Ah bu yuva kurma telaşlarımız…
Aradığımız yuvalarımız,
sığınaklarımız…
Ben bu şehre ilk elimde bir valizle geldim…
Yanımda babam vardı
Ceplerim boştu
Yüreğim hayallerle doluydu
Ceplerim dolmasa da
karnım belki doyar umuduyla
burs başvuruları yaptık babamla
kapı kapı dolanarak umut ve yorgunlukla…
Babam beni yurda bırakıp gittiğinde okulun yolunu bilmiyordum
Üniversiteye birlikte gidebileceğim kimseyi tanımıyordum
Öyle şimdiki gibi navigasyonlu telefonlar da yoktu.
En kötüsü de Çapaya gidecek diğer öğrencilerin peşine takılıp bir şekilde heyecanla okuluma gittiğimde geri nasıl döneceğimi bile bilmiyor olmamdı.
Heyecandan hiç yollara bakmayı akıl edememiştim.

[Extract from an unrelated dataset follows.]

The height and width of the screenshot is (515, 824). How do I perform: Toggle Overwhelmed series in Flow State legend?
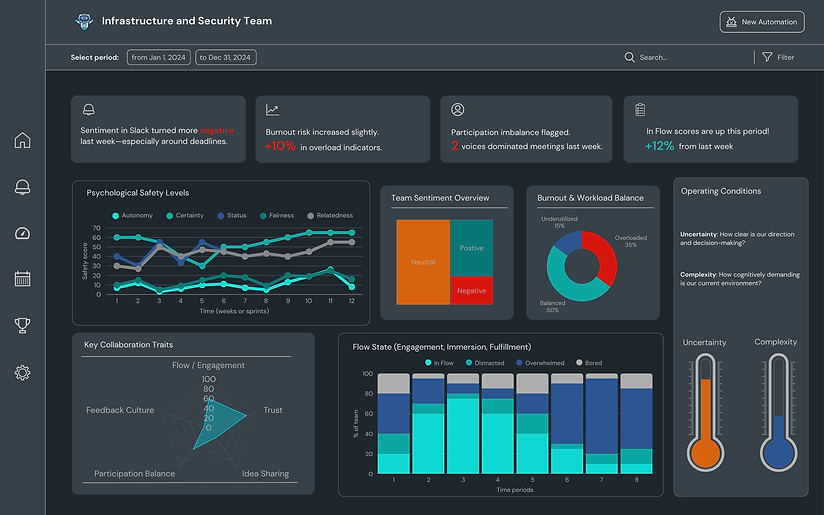(x=540, y=363)
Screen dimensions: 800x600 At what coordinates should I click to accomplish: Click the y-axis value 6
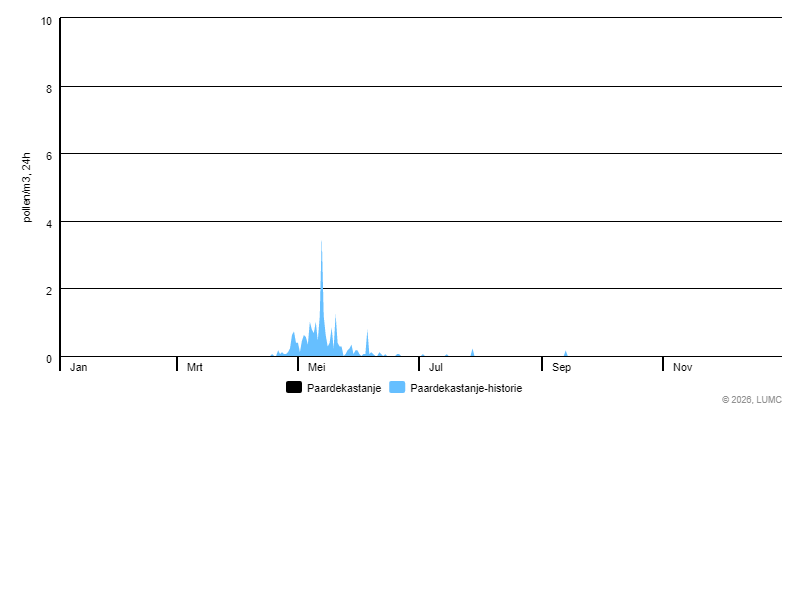(49, 155)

Ve yollara ekmek parçaları atıp işaret bırakmayı da unutmuştum,
hayallerimin içinde olmamın sarhoşluğundan…
Birlikte gittiklerimin kim ve kaçıncı sınıfta olduğunu da bilmiyordum hiç.
Çapa tıp fakültesi ve Yedikule zindanları arasında günlerce kaybolurken bilmiyordum,
bu şehre kaybolmaya geldiğimi…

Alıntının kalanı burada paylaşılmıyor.